Objective During the past 3 decades in the United States, melanoma incidence among non-Hispanic white girls and women aged 15 to 39 years has more than doubled. To better understand which specific subpopulations of girls and women experienced this increase and thereby to target public health interventions, we assessed the relationship between melanoma incidence and small-area level measures of socioeconomic status (SES) and UV radiation (UV-R) exposure.
Design Longitudinal study of California Cancer Registry, US Census, and National Oceanic and Atmospheric Administration data from pericensal periods January 1, 1988, through December 31, 1992, and January 1, 1998, through December 31, 2002.
Setting State of California.
Participants A total of 3800 non-Hispanic white girls and women aged 15 to 39 years, in whom 3842 melanomas were diagnosed.
Main Outcome Measures Incidence rates per 100 000 person-years and rate ratios according to SES quintiles and UV-R exposure tertiles.

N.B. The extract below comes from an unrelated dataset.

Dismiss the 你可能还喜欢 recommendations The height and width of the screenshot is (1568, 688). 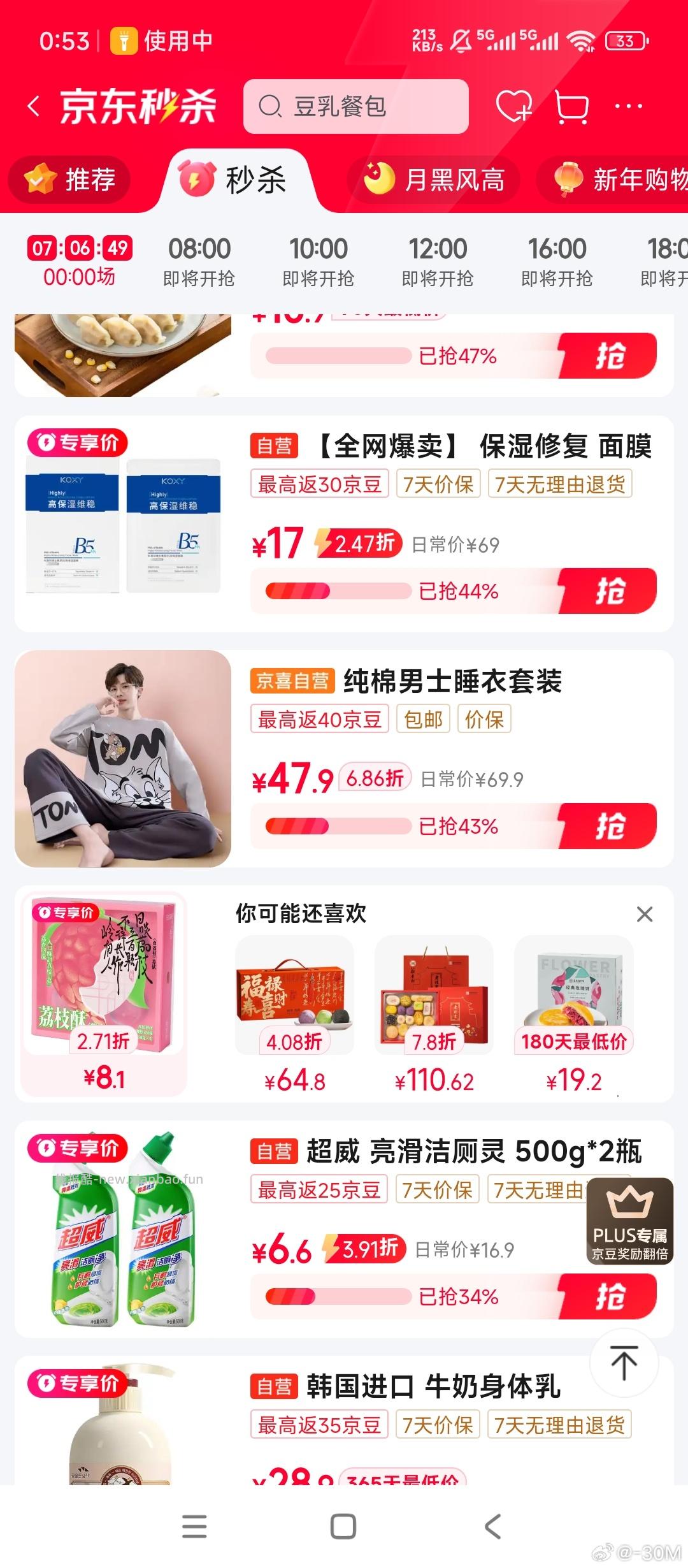tap(645, 914)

Results Whereas melanoma rates increased over time for all SES categories, only changes among the highest 3 categories achieved statistical significance. UV radiation was significantly and positively associated with melanoma incidence only among adolescent girls and young women in the 2 highest quintiles ranked by SES, which suggests that SES is not a proxy for UV-R exposure. Those living in neighborhoods with the highest SES and UV-R categories had 80.0% higher rates of melanoma than those in neighborhoods in the lowest categories (rate ratio, 1.80; 95% confidence interval, 1.13-3.01).
Conclusions Understanding the ways that SES and UV-R exposure work together to influence melanoma incidence is important for planning effective prevention and educational efforts. Interventions should target adolescent girls and young women living in high SES and high UV-R neighborhoods because they have experienced a significantly greater increase in disease burden.